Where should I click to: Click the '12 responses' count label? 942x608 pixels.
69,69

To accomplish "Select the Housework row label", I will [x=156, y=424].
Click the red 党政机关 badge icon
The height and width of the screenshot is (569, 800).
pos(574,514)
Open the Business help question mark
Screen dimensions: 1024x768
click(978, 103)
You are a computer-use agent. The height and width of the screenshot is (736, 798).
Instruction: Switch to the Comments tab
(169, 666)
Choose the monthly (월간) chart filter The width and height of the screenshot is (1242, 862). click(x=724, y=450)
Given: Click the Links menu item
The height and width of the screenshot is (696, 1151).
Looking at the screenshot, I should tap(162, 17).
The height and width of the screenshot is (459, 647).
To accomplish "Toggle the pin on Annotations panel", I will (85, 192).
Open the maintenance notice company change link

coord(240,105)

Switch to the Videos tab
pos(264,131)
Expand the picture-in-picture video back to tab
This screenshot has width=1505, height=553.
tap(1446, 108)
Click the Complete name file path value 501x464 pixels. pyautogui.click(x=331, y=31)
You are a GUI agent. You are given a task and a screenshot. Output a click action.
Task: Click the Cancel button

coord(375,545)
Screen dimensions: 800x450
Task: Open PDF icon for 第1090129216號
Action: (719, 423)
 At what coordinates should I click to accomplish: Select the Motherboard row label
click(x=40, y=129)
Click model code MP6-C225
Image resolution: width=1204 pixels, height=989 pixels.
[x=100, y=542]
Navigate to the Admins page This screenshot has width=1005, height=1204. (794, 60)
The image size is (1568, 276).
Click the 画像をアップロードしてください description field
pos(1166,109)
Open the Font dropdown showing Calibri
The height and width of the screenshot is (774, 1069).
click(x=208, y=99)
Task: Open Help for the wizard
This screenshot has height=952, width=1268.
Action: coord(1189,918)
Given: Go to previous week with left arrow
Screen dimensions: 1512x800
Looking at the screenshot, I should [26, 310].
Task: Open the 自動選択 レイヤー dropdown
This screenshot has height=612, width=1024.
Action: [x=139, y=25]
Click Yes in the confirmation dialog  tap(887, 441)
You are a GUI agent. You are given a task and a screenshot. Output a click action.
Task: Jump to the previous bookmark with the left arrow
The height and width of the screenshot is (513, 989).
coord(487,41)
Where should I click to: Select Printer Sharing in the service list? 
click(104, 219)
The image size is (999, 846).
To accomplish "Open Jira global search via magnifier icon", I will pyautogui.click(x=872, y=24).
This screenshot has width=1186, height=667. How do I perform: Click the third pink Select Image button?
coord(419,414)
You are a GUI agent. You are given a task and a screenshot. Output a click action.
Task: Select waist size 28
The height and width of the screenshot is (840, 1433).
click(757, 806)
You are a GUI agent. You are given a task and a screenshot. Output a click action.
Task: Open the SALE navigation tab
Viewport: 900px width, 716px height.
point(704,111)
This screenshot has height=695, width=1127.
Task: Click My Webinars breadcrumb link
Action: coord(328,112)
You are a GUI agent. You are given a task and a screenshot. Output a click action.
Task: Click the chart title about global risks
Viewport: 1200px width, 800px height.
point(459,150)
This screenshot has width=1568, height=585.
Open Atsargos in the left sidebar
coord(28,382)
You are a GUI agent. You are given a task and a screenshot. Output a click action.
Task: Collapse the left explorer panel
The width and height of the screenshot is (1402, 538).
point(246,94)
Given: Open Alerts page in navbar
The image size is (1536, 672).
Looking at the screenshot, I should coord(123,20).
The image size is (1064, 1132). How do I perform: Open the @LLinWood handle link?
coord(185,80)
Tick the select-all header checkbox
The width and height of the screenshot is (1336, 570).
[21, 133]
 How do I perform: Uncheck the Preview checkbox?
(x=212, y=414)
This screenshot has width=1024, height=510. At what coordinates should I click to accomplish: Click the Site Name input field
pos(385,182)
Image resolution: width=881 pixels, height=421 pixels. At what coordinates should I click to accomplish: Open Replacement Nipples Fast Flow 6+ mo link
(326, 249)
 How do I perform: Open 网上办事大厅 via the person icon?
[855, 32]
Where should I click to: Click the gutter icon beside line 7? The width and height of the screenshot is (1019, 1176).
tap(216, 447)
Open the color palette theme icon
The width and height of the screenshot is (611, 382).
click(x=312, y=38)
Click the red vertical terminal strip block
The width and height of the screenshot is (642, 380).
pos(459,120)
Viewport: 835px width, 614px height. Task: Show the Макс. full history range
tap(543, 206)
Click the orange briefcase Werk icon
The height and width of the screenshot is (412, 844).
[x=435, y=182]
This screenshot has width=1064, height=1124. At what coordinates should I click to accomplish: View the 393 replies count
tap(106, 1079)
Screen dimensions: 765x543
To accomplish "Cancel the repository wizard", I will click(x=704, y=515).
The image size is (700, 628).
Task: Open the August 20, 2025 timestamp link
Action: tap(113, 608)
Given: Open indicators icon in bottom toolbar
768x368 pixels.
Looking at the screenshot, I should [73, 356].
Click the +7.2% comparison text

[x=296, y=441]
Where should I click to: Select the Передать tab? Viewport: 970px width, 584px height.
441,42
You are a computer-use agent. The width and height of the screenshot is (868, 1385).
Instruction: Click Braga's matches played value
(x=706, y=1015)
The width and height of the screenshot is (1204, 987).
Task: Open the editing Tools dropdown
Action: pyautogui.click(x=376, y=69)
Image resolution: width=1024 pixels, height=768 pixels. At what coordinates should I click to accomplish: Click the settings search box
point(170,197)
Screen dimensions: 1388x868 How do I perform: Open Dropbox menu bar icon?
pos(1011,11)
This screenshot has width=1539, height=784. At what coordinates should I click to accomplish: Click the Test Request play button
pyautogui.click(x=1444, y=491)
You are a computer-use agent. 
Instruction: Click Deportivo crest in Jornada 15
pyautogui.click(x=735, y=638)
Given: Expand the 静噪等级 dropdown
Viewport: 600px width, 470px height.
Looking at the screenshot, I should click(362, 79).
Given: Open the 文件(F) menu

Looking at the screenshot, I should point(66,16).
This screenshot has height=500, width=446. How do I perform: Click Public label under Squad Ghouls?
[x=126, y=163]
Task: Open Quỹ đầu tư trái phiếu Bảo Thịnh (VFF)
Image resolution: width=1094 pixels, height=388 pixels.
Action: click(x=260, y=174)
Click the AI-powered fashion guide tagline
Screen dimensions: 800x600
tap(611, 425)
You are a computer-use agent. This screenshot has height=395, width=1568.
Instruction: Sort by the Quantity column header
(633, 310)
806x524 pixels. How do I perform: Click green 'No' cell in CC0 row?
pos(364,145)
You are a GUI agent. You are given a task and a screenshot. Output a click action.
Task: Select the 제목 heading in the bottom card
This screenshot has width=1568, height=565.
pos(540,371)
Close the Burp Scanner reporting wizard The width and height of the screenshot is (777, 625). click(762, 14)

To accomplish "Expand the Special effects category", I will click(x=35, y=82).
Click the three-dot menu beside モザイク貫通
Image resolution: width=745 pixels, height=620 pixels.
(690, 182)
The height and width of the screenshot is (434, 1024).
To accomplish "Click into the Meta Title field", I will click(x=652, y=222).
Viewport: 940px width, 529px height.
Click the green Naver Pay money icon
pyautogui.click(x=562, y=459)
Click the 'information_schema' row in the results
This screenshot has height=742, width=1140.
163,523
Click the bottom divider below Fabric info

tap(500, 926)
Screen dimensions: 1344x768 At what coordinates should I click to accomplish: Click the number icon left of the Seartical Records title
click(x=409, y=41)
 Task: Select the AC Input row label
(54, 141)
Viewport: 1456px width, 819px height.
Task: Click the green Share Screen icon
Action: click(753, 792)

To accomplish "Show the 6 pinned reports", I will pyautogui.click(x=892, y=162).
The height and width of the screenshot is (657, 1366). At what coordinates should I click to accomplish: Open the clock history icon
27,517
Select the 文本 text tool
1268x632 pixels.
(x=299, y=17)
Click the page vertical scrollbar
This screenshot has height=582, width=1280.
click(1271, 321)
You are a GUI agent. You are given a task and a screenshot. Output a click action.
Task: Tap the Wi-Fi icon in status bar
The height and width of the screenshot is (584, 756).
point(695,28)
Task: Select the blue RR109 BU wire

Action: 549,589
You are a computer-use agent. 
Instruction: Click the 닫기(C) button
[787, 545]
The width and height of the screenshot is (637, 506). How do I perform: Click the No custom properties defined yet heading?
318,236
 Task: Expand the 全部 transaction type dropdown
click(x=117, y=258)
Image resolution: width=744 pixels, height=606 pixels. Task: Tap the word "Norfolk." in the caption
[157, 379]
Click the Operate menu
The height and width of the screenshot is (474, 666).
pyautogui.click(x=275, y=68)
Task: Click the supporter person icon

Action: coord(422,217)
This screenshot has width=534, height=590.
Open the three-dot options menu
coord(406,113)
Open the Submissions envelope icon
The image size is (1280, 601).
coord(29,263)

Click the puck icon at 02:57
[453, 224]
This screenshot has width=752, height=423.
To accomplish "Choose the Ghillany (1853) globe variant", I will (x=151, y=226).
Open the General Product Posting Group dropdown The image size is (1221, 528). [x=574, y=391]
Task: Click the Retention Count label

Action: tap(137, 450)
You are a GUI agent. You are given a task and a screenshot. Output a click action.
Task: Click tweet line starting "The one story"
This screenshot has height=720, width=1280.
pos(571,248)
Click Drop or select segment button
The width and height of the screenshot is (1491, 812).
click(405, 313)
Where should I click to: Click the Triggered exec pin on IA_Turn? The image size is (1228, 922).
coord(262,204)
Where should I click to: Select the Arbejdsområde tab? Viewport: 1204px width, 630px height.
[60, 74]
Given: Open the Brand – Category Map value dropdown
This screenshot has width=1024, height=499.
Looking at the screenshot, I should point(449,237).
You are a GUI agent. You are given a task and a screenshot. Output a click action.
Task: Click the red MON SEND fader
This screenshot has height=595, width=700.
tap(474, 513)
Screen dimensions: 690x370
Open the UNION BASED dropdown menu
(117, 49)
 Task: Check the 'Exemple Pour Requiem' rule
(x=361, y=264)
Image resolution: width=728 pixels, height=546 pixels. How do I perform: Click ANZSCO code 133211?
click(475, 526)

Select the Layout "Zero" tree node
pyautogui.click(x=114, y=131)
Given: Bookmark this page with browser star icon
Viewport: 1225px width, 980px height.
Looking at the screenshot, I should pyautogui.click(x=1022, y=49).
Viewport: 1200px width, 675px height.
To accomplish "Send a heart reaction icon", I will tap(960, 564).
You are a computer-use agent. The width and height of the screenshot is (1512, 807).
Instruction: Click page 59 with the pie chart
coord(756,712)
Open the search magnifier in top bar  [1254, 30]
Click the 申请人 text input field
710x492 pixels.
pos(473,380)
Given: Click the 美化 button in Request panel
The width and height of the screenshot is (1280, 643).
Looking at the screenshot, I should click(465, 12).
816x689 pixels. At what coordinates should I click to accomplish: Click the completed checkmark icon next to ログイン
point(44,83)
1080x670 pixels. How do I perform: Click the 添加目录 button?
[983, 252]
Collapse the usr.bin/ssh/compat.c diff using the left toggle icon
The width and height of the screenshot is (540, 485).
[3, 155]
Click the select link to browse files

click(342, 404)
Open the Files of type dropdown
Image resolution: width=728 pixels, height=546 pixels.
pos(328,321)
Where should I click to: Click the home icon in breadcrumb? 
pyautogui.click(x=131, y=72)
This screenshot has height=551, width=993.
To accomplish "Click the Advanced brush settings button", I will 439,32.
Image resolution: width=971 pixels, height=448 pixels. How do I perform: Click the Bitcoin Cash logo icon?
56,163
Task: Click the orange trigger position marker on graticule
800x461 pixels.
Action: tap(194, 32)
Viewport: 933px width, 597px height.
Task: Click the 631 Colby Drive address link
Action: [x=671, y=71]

**WORK REQUEST:** Across the data, find each line that has "vertical" in it and copy that line.

**RESPONSE AREA:**
Click the red vertical terminal strip block
Click the page vertical scrollbar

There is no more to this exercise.